Now let's shift to net interest income. Net interest income increased modestly during the quarter, outperforming our expectations. The increase reflects stabilizing deposit trends and asset yield expansion. Also exceeding expectations, the net interest margin declined only 4 basis points, resulting primarily from higher average cash levels. As expected, deposit remixing and cost increases slowed meaningfully in the quarter.

The full-cycle interest-bearing deposit beta remained stable at 43%, and we continue to expect a mid-40% deposit beta will be the peak this cycle. Asset yields benefited from the maturity and replacement of fixed-rate loans and securities at current higher rate levels. This includes the repositioning of approximately $1 billion of securities late in the quarter with an estimated payback period of 2.6 years relative to the $50 million pre-tax loss recorded this quarter.

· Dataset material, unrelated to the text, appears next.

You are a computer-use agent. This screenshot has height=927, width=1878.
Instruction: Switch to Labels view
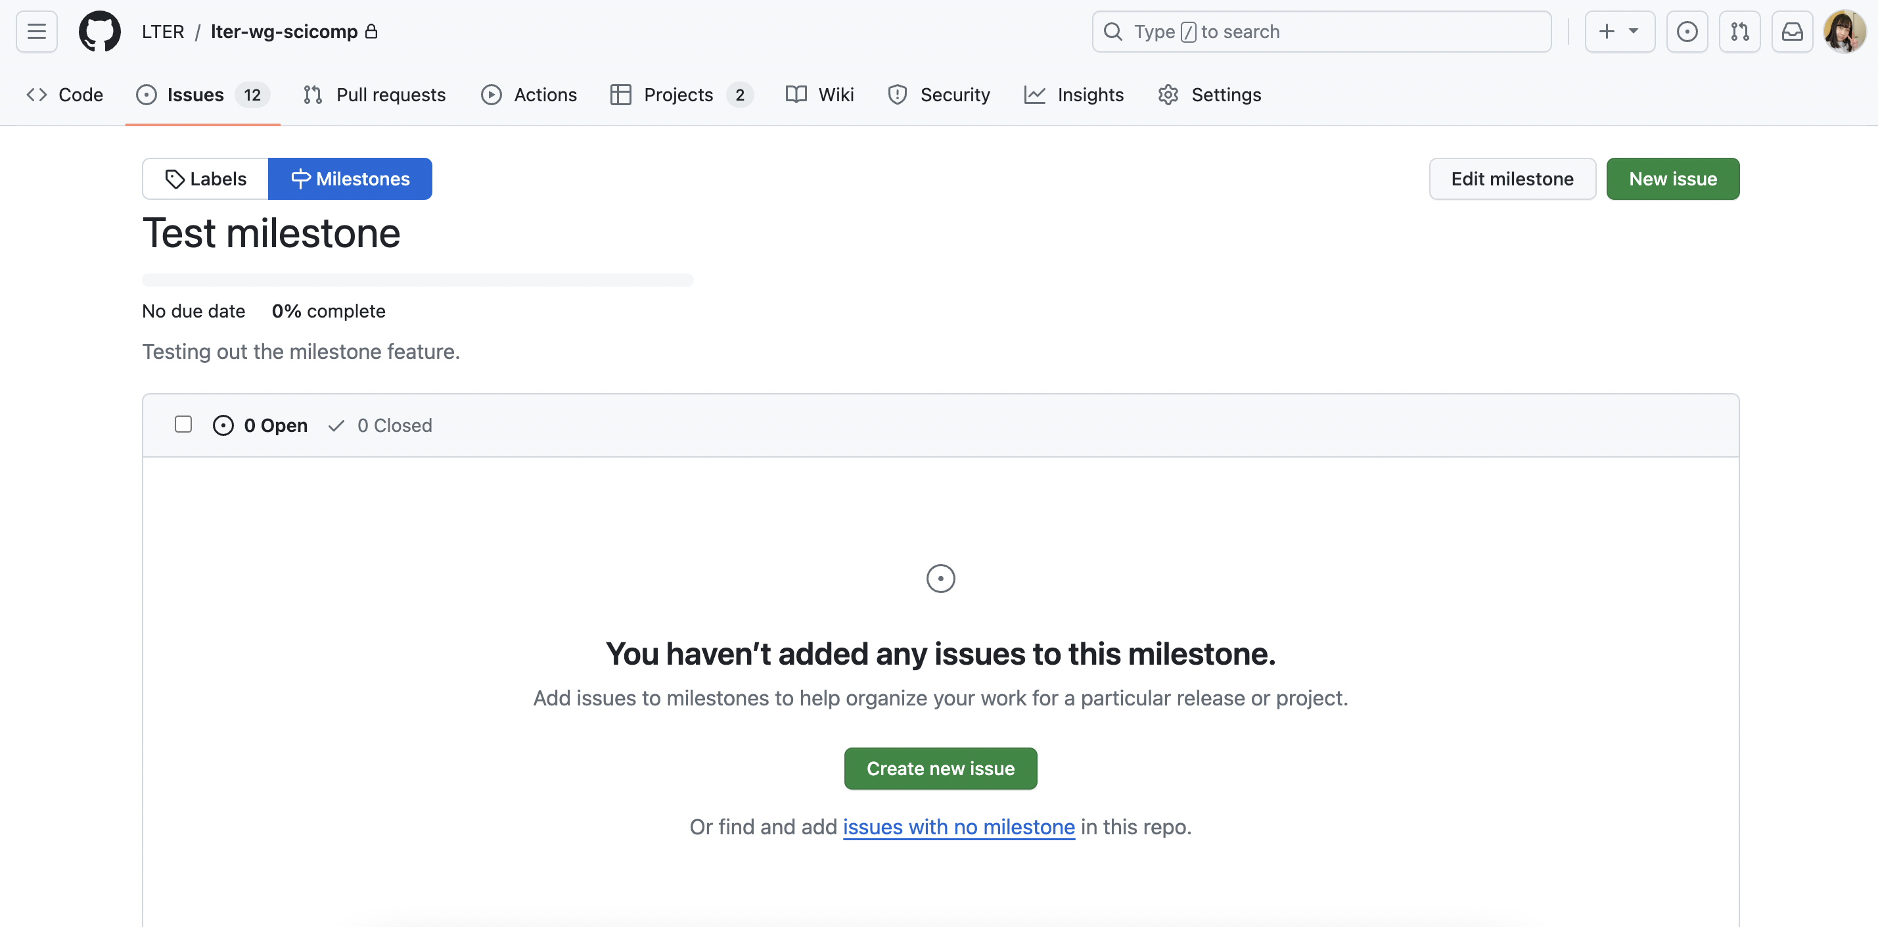point(205,178)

Following our successful $750 million debt issuance in June, we used the proceeds to purchase a like amount of securities with a similar duration in order to maintain a relatively neutral balance sheet position and bolster liquidity. We believe net interest income has reached an inflection point and is expected to grow over the second half of the year as deposit trends continue to improve and the benefits of fixed-rate asset turnover persist.

As we move further into 2024, a stabilizing deposit and funding environment, along with securities repositioning and favorable debt issuance levels, have pushed our expectation for net interest income towards the upper end of our $4.7 billion to $4.8 billion range. This narrow range portrays a well-protected profile under a wide array of possible economic outcomes.

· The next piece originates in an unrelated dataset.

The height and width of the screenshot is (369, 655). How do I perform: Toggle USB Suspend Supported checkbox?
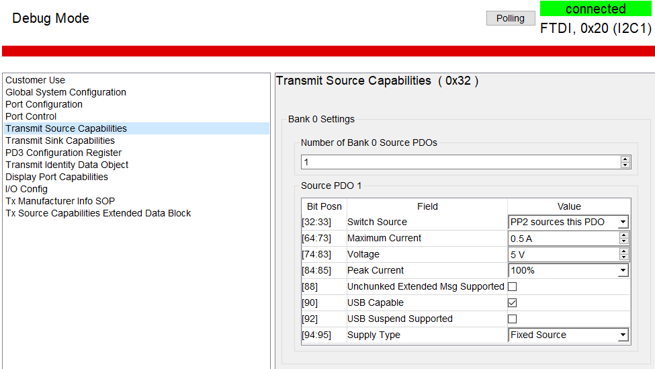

Now let's take a look at fee revenue performance this quarter. Adjusted non-interest income declined 3%, driven primarily by lower capital markets and mortgage income. If you recall, capital markets experienced seasonally elevated activity in the first quarter as several deals were pushed from the fourth quarter of 2023.

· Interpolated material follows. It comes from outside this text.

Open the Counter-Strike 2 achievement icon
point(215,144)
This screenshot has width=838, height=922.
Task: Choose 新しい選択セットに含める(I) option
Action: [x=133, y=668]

Over time and in a more favorable interest rate environment, we expect our capital markets business can consistently generate quarterly revenue of approximately $100 million. But in the near term, we expect it will run around $70 million to $80 million per quarter. The decline in mortgage income was primarily driven by a positive $6 million adjustment to the company's mortgage pipeline valuation in the first quarter that did not repeat.

While modestly lower versus the seasonally high first quarter, treasury management continues to perform exceptionally well. Versus the second quarter of last year, treasury management's client base has increased 6% while total revenue is up 8%. Helping to offset this quarter's fee income declines, wealth management increased 3% to a new quarterly record, reflecting increased sales activity and stronger markets.

Based on a strong first half of the year, we now expect full year 2024 adjusted non-interest income to be at the top end of our $2.3 billion to $2.4 billion range.

Let's move on to non-interest expense. Adjusted non-interest expense decreased 6% compared to the prior quarter, driven primarily by lower salaries and benefits, occupancy and professional fees. The improvement in salaries and benefits was attributable primarily to lower base salaries and seasonally higher HR-related expenses in the first quarter. Operational losses also decreased during the quarter and current activity continues to normalize within expected levels. We continue to expect full year 2024 operational losses to be approximately $100 million.

We remain committed to prudently managing expenses to fund investments in our business. We will continue focusing on our largest expense categories, which include salaries and benefits, occupancy and vendor spend. Based on results through the first half of the year, including outperformance in revenue and our expectation to be towards the top end of our previously provided full year revenue ranges, we now expect full year 2024 adjusted non-interest expenses to be between $4.15 billion and $4.2 billion.

Regarding asset quality, as John indicated, overall credit performance improved during the quarter. Provision expense was essentially equal to net charge-offs at $102 million and the resulting allowance for credit loss ratio remained relatively stable at 1.78%. We expect full year 2024 net charge-offs to be towards upper end of our 40 basis point to 50 basis point range attributable to a few large credits within our higher risk portfolios. However, those losses are fully reserved for. Assuming stable loan balances and a relatively stable economic outlook, we expect our ACL ratio to remain flat to declining over the second half of the year.

Let's turn to capital and liquidity. We ended the quarter with an estimated common equity Tier 1 ratio of 10.4% while executing $87 million in share repurchases and $220 million in common dividends during the quarter. Earlier this week, the Board of Directors declared a quarterly common stock dividend of $0.25 per share, a 4% increase over the second quarter. This increase is in addition to the 20% increase last year, representing three consecutive years of robust dividend growth, well supported by underlying financial performance.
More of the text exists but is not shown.